> [What you will do] In the material, take the lines from the one with "This screenshot has height=843, width=1155." up to and including the one with "(x=481, y=384)", and write them out again with "scrollbar" replaced by "scroll bar" and everything else left the same.

## Begin Provided records

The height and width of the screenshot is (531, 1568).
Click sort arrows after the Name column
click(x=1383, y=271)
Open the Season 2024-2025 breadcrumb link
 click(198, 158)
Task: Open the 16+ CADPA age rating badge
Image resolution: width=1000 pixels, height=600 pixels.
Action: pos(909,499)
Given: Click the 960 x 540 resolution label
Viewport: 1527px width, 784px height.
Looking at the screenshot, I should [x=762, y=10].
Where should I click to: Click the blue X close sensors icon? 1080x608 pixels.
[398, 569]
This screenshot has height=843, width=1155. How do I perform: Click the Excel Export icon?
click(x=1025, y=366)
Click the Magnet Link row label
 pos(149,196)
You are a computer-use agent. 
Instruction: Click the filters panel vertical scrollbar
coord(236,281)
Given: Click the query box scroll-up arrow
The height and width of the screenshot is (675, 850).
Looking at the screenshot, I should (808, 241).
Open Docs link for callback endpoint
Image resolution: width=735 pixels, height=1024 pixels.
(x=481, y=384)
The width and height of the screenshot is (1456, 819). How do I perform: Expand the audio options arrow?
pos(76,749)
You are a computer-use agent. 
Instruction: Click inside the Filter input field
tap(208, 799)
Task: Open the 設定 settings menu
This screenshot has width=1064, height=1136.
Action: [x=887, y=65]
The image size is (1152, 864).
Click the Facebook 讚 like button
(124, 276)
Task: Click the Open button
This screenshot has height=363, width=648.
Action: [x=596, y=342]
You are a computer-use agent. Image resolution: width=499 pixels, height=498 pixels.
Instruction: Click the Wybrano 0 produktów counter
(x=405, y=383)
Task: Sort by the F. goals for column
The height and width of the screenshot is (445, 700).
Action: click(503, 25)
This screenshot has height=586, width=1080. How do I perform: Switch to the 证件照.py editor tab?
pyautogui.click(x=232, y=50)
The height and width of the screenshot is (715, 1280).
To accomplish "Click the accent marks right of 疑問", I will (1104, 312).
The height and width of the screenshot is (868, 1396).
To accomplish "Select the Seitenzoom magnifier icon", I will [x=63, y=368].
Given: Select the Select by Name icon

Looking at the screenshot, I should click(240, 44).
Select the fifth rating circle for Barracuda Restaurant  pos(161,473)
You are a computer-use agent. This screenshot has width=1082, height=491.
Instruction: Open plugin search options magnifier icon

## End Provided records

> [Task output]
This screenshot has height=843, width=1155. How do I perform: Click the Excel Export icon?
click(x=1025, y=366)
Click the Magnet Link row label
 pos(149,196)
You are a computer-use agent. 
Instruction: Click the filters panel vertical scroll bar
coord(236,281)
Given: Click the query box scroll-up arrow
The height and width of the screenshot is (675, 850).
Looking at the screenshot, I should (808, 241).
Open Docs link for callback endpoint
Image resolution: width=735 pixels, height=1024 pixels.
(x=481, y=384)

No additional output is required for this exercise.